THE WEALTH OF AN AGRICULTURAL STATE.

Kansas is an agricultural State. It has no gold or silver, no iron, and just coal enough to furnish fuel. It is the farmers’ and stockmen’s State. Its development simply shows what good old Mother Earth, when in her happiest vein, can do. “Agriculture,” says Colton, “is the most certain source of strength, wealth, and independence; commerce, in all emergencies, looks to agriculture both for defense and for supply.” The growth and prosperity of Kansas afford a striking illustration of what intelligent farmers, with a productive soil and a genial climate for their workshop, can accomplish—what wealth they can create, what enterprise they can stimulate.

It is difficult, however, to comprehend what the figures I have given, showing the amounts and values of Kansas products, really represent. When we read that Kansas produced, last year, 194,130,000 bushels of corn, the nine figures set down do not convey any adequate idea of the bulk and weight of this crop. But when it is stated that the corn crop of Kansas for 1885 would fill 485,000 freight cars, and load a train 2,847 miles long—reaching from Ogden, Utah, to Boston—we begin to comprehend what the figures stand for.

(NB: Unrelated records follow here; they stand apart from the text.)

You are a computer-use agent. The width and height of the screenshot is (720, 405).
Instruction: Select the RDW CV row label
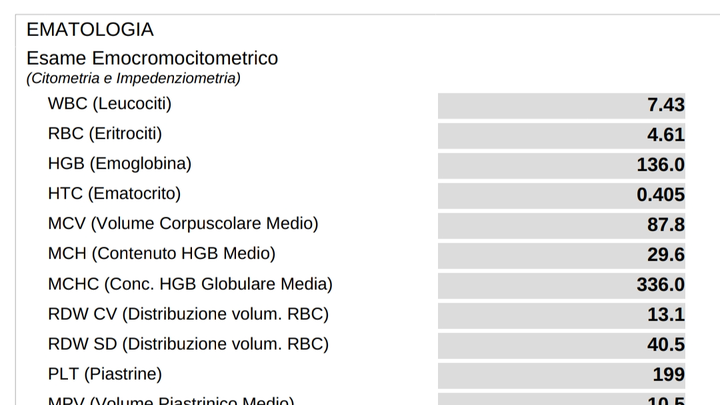point(188,314)
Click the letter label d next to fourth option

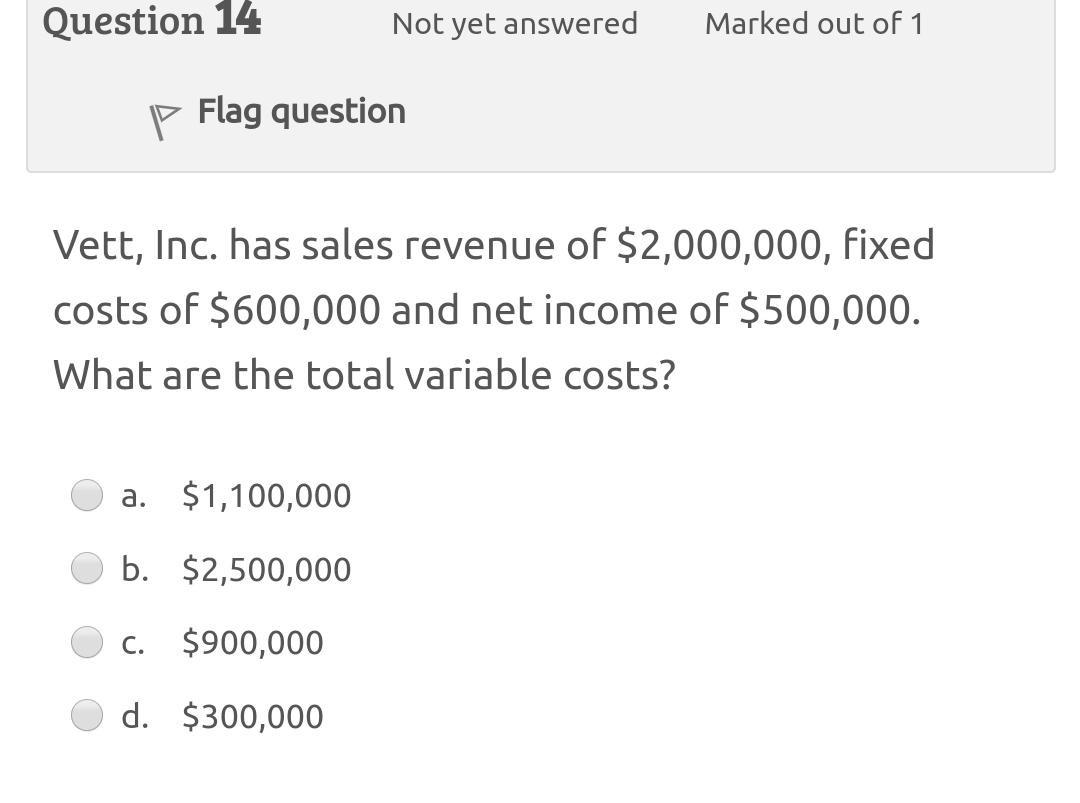[134, 715]
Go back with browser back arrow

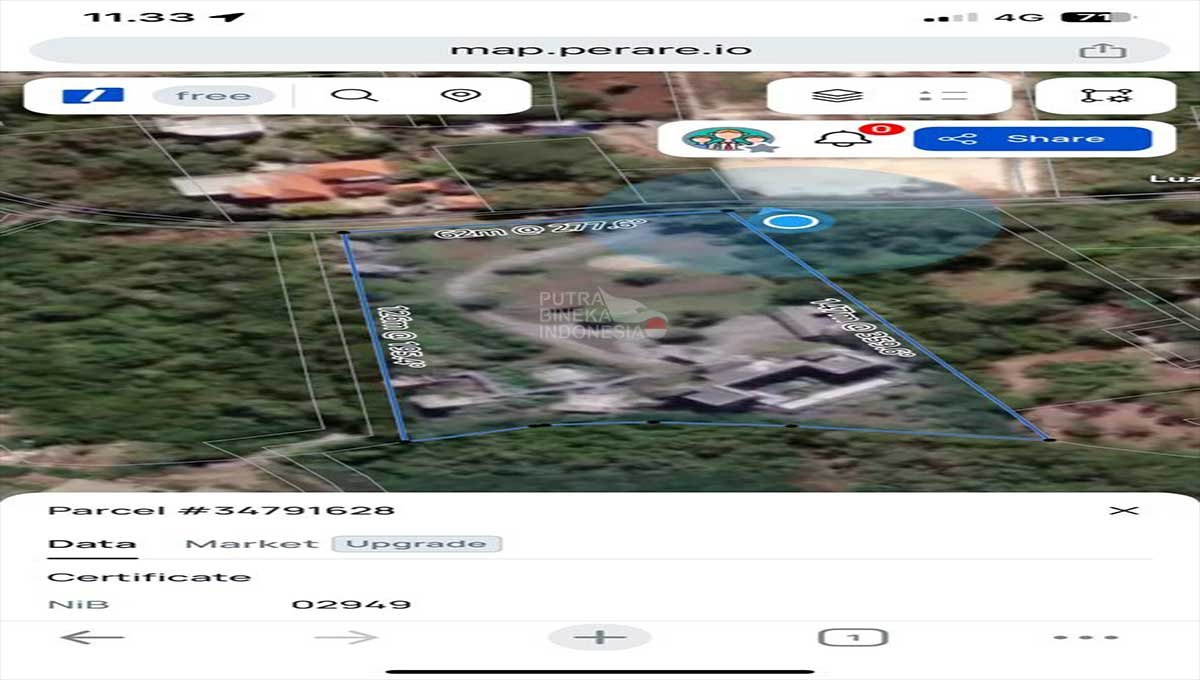92,637
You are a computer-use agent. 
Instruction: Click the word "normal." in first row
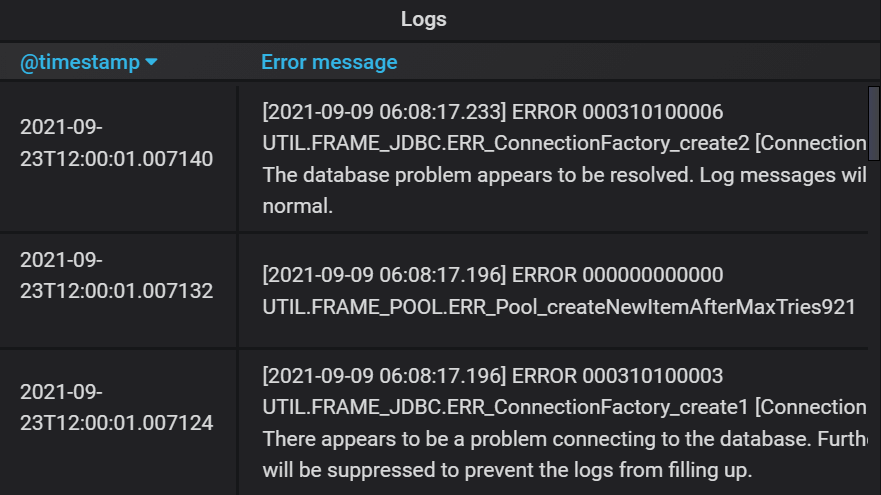click(298, 206)
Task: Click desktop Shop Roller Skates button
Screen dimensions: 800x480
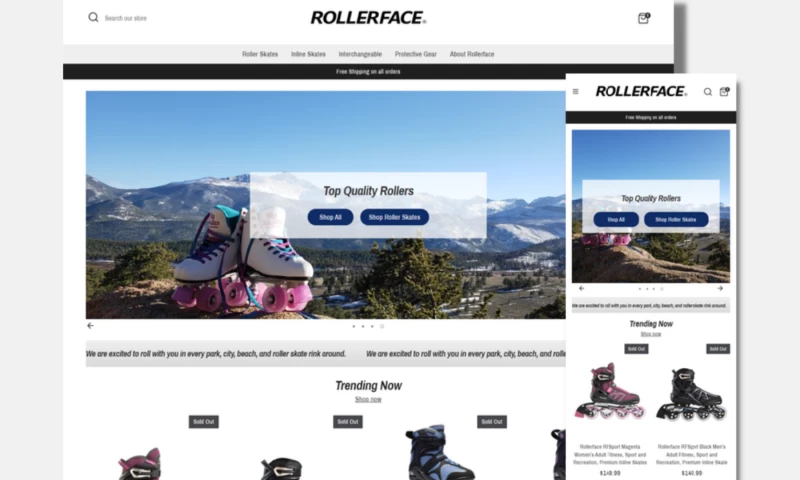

The wheat crop of the State, last year, was called a failure. It was, for Kansas. And yet it would fill 31,939 grain cars, and load a train 189 miles in length. The oats crop of the State, for the same year, would fill 44,335 cars, and load a train 260 miles long; while the hay crop would load 768,534 cars, making a train 4,510 miles long.

These four crops of Kansas, for 1885, would fill 1,329,808 grain cars, and load a train 7,804 miles in length. In other words, the corn, wheat, oats, and hay produced in Kansas last year would load a train reaching from Boston to San Francisco by the Union Pacific route, and back again from San Francisco to Boston by the Atchison, Topeka & Santa Fé route.